ÜBUNGSTEXT ::
##############################

Die Stimme des Wüstenfuchses habe ich nur in meinen eigenen Mauern zu hören bekommen, obgleich dieses Thier an Menge alle die Stammesgenossen in der Oase bei Weitem übertrifft und stellenweise der Sandboden von seinen Fährten wimmelt, als wäre eine Hammelheerde darüber weggezogen.

Der Wüstenfuchs ist im südlichen Algier und Marokko ebenso häufig wie in der Libyschen Wüste, welche er in ihrer ganzen Ausdehnung von den Thoren Alexandriens bis nach Kordofan hinein, von Dongola bis nach Fezzan zu bewohnen scheint. Der Name Fennek war indeß in der Großen Oase unbekannt; die Eingeborenen pflegten die Wüstenfüchse schlechtweg als „Hossenat“, das heißt Füchse, zu bezeichnen. Da ich kein Verfahren kannte, die letztgenannten Thiere lebendig einzufangen, dieselben aber seit langer Zeit ein besonderes Bedürfniß des Berliner Zoologischen Gartens bildeten, so forderte ich die Einwohner durch verlockende Angebote zu ihrem Fange auf. Es waren kaum vierzehn Tage verstrichen, als ich mich auch schon im Besitze von drei Dutzenden dieser reizenden Geschöpfe befand, und immer neue wurden mir zugetragen – der Vorrath schien in der That unerschöpflich.

##############################

AUFGELISTETE DATEN ::
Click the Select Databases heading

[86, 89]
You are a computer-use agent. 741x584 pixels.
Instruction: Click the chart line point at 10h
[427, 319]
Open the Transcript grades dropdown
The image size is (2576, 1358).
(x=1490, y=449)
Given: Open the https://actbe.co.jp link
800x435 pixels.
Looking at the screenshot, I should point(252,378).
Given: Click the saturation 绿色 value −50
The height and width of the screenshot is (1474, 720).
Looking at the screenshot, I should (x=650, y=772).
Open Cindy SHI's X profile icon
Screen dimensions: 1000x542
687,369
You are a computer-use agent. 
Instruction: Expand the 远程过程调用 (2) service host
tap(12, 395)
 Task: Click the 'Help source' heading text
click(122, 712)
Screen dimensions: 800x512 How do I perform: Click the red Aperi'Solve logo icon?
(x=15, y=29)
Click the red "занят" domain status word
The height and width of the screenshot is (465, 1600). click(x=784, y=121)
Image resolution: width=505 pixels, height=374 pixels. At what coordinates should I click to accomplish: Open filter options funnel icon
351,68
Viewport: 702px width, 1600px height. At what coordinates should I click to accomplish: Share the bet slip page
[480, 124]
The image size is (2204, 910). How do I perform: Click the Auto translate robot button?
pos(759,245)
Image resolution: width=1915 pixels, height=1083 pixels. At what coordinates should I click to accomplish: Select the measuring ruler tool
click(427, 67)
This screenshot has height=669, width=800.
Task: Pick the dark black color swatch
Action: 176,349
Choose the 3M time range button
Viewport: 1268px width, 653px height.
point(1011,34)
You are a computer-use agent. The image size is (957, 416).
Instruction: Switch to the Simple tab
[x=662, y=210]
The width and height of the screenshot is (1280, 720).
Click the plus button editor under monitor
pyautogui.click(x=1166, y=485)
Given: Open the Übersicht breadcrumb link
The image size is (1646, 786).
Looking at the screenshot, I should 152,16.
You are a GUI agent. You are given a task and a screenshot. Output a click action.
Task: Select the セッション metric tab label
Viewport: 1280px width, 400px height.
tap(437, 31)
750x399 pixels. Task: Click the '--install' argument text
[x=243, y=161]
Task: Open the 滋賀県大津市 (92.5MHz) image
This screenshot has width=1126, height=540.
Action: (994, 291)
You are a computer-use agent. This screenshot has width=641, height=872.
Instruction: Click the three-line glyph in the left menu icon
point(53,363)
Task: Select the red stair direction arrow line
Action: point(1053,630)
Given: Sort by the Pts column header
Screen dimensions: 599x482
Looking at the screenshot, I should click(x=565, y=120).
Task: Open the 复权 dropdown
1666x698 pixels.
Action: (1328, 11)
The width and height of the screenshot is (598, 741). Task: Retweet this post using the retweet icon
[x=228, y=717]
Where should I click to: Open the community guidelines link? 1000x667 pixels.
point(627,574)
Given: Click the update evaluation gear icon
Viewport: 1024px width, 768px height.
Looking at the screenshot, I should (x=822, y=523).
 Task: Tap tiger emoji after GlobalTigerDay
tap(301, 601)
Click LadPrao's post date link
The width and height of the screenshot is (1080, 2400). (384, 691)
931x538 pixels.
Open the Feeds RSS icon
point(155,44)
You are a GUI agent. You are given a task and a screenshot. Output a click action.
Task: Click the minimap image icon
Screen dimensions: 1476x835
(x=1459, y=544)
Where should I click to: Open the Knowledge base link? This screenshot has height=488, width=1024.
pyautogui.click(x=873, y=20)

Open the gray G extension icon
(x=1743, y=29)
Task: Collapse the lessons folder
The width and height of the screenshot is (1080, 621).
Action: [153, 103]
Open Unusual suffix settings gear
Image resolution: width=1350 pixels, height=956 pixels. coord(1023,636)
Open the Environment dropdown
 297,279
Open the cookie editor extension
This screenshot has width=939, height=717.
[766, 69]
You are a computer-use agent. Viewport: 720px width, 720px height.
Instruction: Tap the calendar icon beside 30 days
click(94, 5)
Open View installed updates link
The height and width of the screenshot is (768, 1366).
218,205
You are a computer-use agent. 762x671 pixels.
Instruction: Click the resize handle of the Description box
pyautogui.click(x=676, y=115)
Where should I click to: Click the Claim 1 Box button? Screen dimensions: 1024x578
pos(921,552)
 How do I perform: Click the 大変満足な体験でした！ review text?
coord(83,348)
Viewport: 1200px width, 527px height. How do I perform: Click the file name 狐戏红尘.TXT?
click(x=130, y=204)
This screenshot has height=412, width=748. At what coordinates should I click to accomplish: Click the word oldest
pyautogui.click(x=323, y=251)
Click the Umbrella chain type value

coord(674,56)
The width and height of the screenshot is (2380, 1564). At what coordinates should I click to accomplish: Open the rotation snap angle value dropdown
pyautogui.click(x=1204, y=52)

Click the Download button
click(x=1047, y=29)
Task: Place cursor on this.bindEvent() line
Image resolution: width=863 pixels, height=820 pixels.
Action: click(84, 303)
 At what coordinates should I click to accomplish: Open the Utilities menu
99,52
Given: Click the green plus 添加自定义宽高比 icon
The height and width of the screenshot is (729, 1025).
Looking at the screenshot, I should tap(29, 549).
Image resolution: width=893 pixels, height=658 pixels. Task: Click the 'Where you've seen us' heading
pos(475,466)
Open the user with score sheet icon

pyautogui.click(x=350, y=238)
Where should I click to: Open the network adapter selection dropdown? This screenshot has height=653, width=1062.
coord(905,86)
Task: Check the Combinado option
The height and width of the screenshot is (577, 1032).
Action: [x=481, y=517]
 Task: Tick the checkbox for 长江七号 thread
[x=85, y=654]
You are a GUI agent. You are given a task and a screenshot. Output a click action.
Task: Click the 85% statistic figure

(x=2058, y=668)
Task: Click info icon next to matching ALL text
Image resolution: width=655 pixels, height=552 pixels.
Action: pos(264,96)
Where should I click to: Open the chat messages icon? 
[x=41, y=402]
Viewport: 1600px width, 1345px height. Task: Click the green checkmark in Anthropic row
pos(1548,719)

##############################

ZU ERLEDIGENDE AUFGABEN ::
a - Mit welchem Wort bezeichneten die Eingeborenen der Großen Oase laut dem Übungstext die Wüstenfüchse?
b - Überarbeite im Übungstext die Passage, die bei „Der Wüstenfuchs ist“ beginnt und bei „der That unerschöpflich.“ endet, und setze darin „Darfur“ an die Stelle von „Kordofan“.
Die Daten werden hier nicht gebraucht.

LÖSUNGEN ::
a - Sie nannten sie „Hossenat“, das heißt Füchse.

b -
Der Wüstenfuchs ist im südlichen Algier und Marokko ebenso häufig wie in der Libyschen Wüste, welche er in ihrer ganzen Ausdehnung von den Thoren Alexandriens bis nach Darfur hinein, von Dongola bis nach Fezzan zu bewohnen scheint. Der Name Fennek war indeß in der Großen Oase unbekannt; die Eingeborenen pflegten die Wüstenfüchse schlechtweg als „Hossenat“, das heißt Füchse, zu bezeichnen. Da ich kein Verfahren kannte, die letztgenannten Thiere lebendig einzufangen, dieselben aber seit langer Zeit ein besonderes Bedürfniß des Berliner Zoologischen Gartens bildeten, so forderte ich die Einwohner durch verlockende Angebote zu ihrem Fange auf. Es waren kaum vierzehn Tage verstrichen, als ich mich auch schon im Besitze von drei Dutzenden dieser reizenden Geschöpfe befand, und immer neue wurden mir zugetragen – der Vorrath schien in der That unerschöpflich.